An interview with Pulitzer Prize-winning journalist Chris Hedges co-author of Collateral Damage: America's War Against Iraqi Civilians.
Weekly Signals
Hedges and journalist Laila Al-Arian spent the past year interviewing over fifty veterans to expose the patterns of the occupation in Iraq. The testimonies of these soldiers—many of who remain deeply traumatized by their experiences—uncover how the very conduct of the war and occupation have turned the American forces into agents of terror for most Iraqis.
Collateral Damage is organized around key military operations — Convoys, Checkpoints, Detentions, Raids, Suppressive Fire, and “Hearts and Minds.” Military convoys traveling at tremendous speeds through towns have become trains of death. Civilians are routinely run over or shot to death. Soldiers fire upon Iraqi vehicles with impunity at checkpoints. Late-night detentions based on shoddy intelligence terrify women, traumatize children, and radicalize the young men caught in their dragnet.

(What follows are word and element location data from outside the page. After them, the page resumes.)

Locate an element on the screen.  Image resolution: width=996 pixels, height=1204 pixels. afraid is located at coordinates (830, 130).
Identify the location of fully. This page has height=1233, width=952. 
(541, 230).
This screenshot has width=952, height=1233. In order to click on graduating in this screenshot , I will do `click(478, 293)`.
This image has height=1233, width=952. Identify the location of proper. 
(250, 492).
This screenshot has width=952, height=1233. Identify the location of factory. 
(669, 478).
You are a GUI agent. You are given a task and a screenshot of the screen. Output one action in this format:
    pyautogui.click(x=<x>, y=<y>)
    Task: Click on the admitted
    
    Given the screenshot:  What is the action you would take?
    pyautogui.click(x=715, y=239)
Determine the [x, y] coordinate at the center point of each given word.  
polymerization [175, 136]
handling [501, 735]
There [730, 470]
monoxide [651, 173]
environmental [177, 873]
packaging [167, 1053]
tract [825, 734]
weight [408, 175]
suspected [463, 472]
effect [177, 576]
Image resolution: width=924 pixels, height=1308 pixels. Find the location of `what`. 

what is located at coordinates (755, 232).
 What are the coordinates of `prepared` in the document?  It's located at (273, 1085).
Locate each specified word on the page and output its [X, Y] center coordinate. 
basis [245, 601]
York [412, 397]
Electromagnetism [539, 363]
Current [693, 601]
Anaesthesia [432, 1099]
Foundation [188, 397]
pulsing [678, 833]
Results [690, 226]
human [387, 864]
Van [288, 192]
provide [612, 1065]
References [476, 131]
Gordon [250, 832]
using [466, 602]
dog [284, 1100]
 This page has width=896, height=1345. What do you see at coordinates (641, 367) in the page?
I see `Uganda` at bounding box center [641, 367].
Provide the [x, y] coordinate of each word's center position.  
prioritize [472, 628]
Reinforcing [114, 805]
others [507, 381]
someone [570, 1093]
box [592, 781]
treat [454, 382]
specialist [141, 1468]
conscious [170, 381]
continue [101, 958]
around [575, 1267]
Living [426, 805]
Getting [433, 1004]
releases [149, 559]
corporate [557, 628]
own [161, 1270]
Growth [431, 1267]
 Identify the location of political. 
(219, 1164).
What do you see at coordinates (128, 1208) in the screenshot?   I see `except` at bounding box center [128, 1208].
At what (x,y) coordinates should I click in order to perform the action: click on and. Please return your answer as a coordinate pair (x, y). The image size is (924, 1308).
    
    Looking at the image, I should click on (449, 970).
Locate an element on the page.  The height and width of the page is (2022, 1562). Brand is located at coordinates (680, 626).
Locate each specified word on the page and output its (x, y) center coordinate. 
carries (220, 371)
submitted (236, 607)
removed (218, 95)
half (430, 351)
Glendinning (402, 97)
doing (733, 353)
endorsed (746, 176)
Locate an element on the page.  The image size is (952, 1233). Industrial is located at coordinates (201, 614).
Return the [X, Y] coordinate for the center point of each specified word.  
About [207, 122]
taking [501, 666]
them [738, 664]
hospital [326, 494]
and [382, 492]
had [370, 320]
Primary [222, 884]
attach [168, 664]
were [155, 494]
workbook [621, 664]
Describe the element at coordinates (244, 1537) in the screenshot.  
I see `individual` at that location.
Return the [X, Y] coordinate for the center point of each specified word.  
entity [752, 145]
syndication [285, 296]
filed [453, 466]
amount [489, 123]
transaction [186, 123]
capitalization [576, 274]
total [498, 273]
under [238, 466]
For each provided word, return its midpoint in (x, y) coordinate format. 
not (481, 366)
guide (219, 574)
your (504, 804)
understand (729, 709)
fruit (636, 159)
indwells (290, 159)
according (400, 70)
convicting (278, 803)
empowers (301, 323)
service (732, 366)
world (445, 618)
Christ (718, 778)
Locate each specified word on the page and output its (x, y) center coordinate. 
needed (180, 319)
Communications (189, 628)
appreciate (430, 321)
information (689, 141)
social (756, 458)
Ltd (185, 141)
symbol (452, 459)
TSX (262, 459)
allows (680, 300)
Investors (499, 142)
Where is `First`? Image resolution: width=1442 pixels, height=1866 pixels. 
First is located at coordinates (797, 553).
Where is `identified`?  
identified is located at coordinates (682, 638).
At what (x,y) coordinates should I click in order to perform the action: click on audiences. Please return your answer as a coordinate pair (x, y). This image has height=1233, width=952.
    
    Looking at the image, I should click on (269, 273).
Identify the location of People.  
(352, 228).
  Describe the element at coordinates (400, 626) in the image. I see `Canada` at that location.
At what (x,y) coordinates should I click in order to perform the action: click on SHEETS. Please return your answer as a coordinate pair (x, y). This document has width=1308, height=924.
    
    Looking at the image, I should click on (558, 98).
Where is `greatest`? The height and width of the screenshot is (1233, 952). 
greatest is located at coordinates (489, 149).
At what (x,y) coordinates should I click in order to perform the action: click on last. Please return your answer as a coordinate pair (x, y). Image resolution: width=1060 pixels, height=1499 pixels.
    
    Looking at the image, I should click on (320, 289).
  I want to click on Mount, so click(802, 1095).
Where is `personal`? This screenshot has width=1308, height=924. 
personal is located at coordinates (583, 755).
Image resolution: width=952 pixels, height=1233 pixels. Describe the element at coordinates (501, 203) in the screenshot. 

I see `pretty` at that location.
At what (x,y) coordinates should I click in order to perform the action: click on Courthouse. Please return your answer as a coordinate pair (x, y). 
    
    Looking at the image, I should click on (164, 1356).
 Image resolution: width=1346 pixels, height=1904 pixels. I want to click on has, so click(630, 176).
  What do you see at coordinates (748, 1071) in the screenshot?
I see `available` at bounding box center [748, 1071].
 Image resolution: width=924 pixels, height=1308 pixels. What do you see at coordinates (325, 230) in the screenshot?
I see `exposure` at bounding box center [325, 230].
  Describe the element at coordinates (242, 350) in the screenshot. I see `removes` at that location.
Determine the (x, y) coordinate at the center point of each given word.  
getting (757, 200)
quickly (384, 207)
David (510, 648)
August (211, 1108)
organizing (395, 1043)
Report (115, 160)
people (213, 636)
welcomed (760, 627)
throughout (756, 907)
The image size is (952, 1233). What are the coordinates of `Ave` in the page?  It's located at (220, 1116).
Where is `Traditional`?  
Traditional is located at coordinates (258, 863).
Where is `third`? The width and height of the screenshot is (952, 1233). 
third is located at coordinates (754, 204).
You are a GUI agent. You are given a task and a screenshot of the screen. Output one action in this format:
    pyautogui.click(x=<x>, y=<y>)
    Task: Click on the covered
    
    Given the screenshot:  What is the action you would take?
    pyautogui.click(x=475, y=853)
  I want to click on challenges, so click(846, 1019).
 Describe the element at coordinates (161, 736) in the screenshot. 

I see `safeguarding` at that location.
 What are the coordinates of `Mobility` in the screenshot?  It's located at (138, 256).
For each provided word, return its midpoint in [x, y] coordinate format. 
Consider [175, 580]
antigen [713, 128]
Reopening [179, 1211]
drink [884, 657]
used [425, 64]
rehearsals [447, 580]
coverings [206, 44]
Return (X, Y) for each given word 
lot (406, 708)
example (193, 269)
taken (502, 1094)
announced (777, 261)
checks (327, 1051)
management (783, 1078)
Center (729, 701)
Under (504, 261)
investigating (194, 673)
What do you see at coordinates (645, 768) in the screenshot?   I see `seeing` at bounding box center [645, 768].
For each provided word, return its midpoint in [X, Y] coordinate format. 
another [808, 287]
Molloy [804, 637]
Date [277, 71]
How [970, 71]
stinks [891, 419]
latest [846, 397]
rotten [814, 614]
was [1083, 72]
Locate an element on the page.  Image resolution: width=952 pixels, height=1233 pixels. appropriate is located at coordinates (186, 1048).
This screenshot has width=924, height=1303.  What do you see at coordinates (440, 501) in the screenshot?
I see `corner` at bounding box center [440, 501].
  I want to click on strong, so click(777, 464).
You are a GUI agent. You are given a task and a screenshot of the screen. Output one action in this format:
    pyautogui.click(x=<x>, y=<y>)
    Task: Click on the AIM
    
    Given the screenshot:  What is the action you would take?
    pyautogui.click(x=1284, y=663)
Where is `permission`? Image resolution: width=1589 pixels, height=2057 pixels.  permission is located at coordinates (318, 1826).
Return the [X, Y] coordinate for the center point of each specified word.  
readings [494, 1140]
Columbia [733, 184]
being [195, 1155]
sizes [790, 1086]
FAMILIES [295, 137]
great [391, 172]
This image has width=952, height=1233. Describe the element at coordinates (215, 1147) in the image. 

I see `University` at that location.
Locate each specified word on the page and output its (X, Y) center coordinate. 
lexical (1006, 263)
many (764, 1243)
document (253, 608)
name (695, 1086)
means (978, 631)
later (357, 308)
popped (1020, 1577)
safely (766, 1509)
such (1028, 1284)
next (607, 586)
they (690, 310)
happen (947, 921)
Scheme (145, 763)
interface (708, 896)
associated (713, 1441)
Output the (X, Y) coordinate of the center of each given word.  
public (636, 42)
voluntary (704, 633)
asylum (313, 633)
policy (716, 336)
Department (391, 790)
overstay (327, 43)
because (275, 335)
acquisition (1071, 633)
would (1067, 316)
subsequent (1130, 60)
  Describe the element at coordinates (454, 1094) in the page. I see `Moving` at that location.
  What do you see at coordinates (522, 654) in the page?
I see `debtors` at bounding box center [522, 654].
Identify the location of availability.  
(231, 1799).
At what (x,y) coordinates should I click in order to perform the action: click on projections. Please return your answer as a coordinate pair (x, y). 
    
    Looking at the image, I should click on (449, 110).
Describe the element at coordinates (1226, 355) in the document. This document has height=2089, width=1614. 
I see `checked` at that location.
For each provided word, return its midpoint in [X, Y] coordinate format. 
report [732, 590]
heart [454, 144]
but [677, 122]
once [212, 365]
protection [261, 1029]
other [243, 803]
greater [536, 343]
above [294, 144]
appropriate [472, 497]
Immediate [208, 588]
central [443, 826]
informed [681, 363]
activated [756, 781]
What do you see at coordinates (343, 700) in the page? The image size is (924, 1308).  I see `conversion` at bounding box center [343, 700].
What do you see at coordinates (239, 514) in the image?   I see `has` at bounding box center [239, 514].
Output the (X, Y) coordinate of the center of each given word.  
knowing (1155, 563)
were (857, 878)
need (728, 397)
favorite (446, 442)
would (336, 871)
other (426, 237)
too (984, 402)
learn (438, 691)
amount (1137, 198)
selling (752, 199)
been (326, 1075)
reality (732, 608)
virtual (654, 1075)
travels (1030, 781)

These soldiers have found the moral courage to speak out about the true nature of a war that has become one long, unchecked atrocity, and has given rise to the instability, sectarian violence and chaos that we witness today in Iraq.
Hedges, currently a senior fellow at The Nation Institute and a Lecturer in the Council of the Humanities and the Anschutz Distinguished Fellow at Princeton University, spent nearly two decades as a foreign correspondent in Central America, the Middle East, Africa and the Balkans. He has reported from more than 50 countries, worked for The Christian Science Monitor, National Public Radio, The Dallas Morning News and The New York Times, where he spent fifteen years. Hedges is also the author of the best selling War Is a Force That Gives Us Meaning, which draws on his experiences in various conflicts to describe the patterns and behavior of nations and individuals in wartime.